As a person who has to understand the daily life of non-professional computer users, I always gladly suffer through the pains of those who purchase the right away the new operating systems and the computers based on them as soon as they come out. That is what I also did at the beginning of the year with Vista, and went into a major chain to buy a high end notebook, with a dual core processor, and 2 GB of RAM. And Vista… oh, yes.
Now, after using it for about six months I am a happy, proud, and very forthcoming user of a brand new Mac Book Pro. With a dual core processor, 2 GB of RAM. And OS X Leopard. Oh yeah…
So what happened? Microsoft Windows Vista really convinced me. I had enough!
- Q1 How can a system right out of the box refuse to play its own high definition demonstration videos, because I “don’t have the appropriate rights”?!
- Q2 How is it possible that after using Windows machines since when they didn’t know you could overlap windows on the screen (ie version 1.0), I became lost in the naming of control panel elements, and could not find what I wanted right away?
- Q3 How is it possible that I could not quickly configure a normal network, share the connection?
- Q4 And maybe most of all, how is it possible that a powerful machine like the one I bought, would bog down for 20-30 seconds each time I would switch from an application like the browser to the file manager, and display “Not responding” on the screen until finally it woke up?
There could be many answers. Here are mine:
- A1 This is just plain dumb, and paranoid. What harm can there be, even if I stole 30 seconds of demonstration video?
- A2 Inconsistent naming, compunded with a localization that doesn’t inherit the little logic the origical might have had, wants expert users to relearn terminology that shouldn’t.
- A3 Security becoming paranoia again, with a system that while still vulnerable to malware, is almost impossible to administer for very normal tasks.
- A4 When the user is the most feared enemy, the one whose actions the system has to guard itself against, lest sacred intellectual property is compromised, no power is spared to make sure that this doesn’t happen. And if there is little power left to execute the task the user needed the system for in the first place, the user be damned.
How did I make the switch? It was very easy.
I used Wakoopa, a software usage tracking application with a web based reporting system, that clearly told me what my dependencies were, and let me understand what I would and would not be able to do once I went over to the Mac, and also what eventual alternatives I could find if needed.

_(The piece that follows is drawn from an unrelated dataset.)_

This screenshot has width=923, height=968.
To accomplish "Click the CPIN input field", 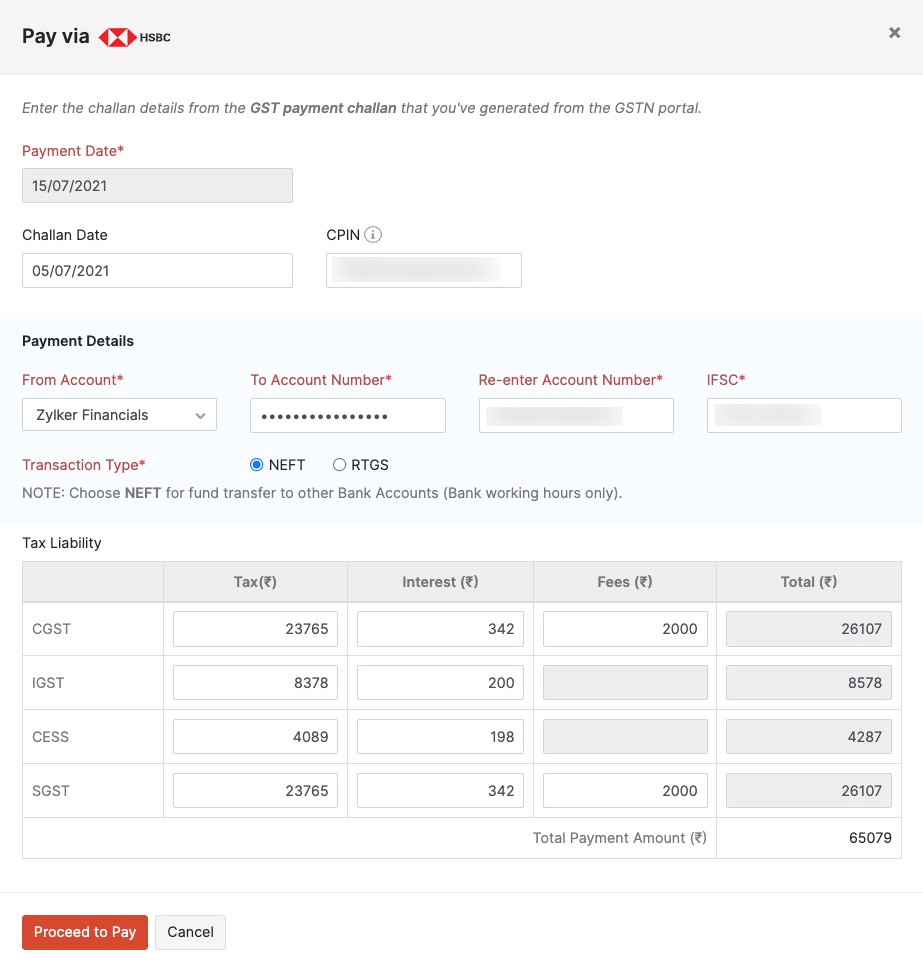I will pos(423,271).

It was easy to see that almost everything I did on the Windows machine would be the same with the Mac. Firefox, Skype, OpenOffice.org, VLC media player, iTunes, Google Earth among other are identical on the two platforms. Other could be easily substituted with equivalent or better ones, like Picasa for photo editing with iPhoto, and PowerDirector for video editing with iMovie. The single most important application that I lost for the moment is Dragon NaturallySpeaking for speech recognition, which I used a lot for dictating longer documents. I am planning to use it with Parallels, or VMware Fusion. Until there is a native dictation product for the Mac.
I didn’t take objective measurements, but my guess is that my productivity at least doubled. Almost no rebooting, no freezing, no watching the screen until the OS unlocks. No virus scares or spyware (for the moment, but I am alert, and eventually will take measures if sense that the numbers of Macs around become a desirable target for criminals to exploit). The integrated iLife software alone is worth buying the machine!
Since then I had the two notebooks downgraded from Vista to XP. (It happens that they also broke…)
I am now planning to buy at least three-four additional Mac notebooks to be used in the family, and at work.